Usually, the week after the Super Bowl is a big let-down. The closest thing we have is D-I spring football practices, but they're just a poor substitute that holds us over until the NFL starts back up in September.

In the post-Super Bowl hysterics, as my roommates and I watched Frank Mara receive the Lombardi Trophy, one of the most prestigious awards in football, I thought back to the award's namesake, Vince Lombardi.

"Winning is not a sometime thing, it is an all the time thing," Lombardi said. "You don't do things right once in a while...you do them right all the time." For Lombardi, attitude was the key to being successful. Attitude is contagious. Winning is contagious, but losing can be too. But Tom Coughlin and the rest of the Giants' coaches refused to let their season be dictated by detractors.

Lombardi was a stern coach who ran on "Lombardi Time," a system based on extreme punctuality. If you weren't 15 minutes early to practice, you were considered late. His demand for perfectionism and selflessness for the team are values that aren't often found in today's sports world.

I think that sort of attitude fosters the best kind of team, and those teams were on display this past Sunday. Watching Eli Manning lead the G-Men to victory showed that the past doesn't have much of an impact on current success unless we let it.
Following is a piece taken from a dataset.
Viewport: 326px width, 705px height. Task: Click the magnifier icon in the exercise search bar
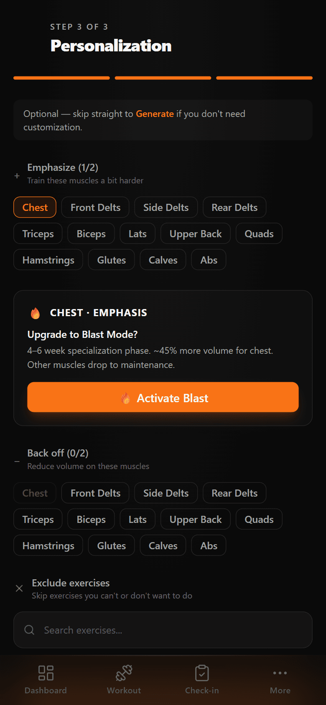tap(29, 630)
In the middle of the season, the Giants looked like an average team that couldn't get its act together; now they are national champions. And as a Bowdoin athlete, I am taking a lot away from the Giants' victory.

Being a member of a D-III team is about earning success on the track as well as in the classroom. Since the start of the semester, I've tried to keep Lombardi's values in mind in the hope that I can maximize this semester.

I'm not just talking about getting good grades and running fast times. There's no point in being one dimensional at a place like Bowdoin, an institution that calls us to excel in every facet of life and gives us the opportunity to do so.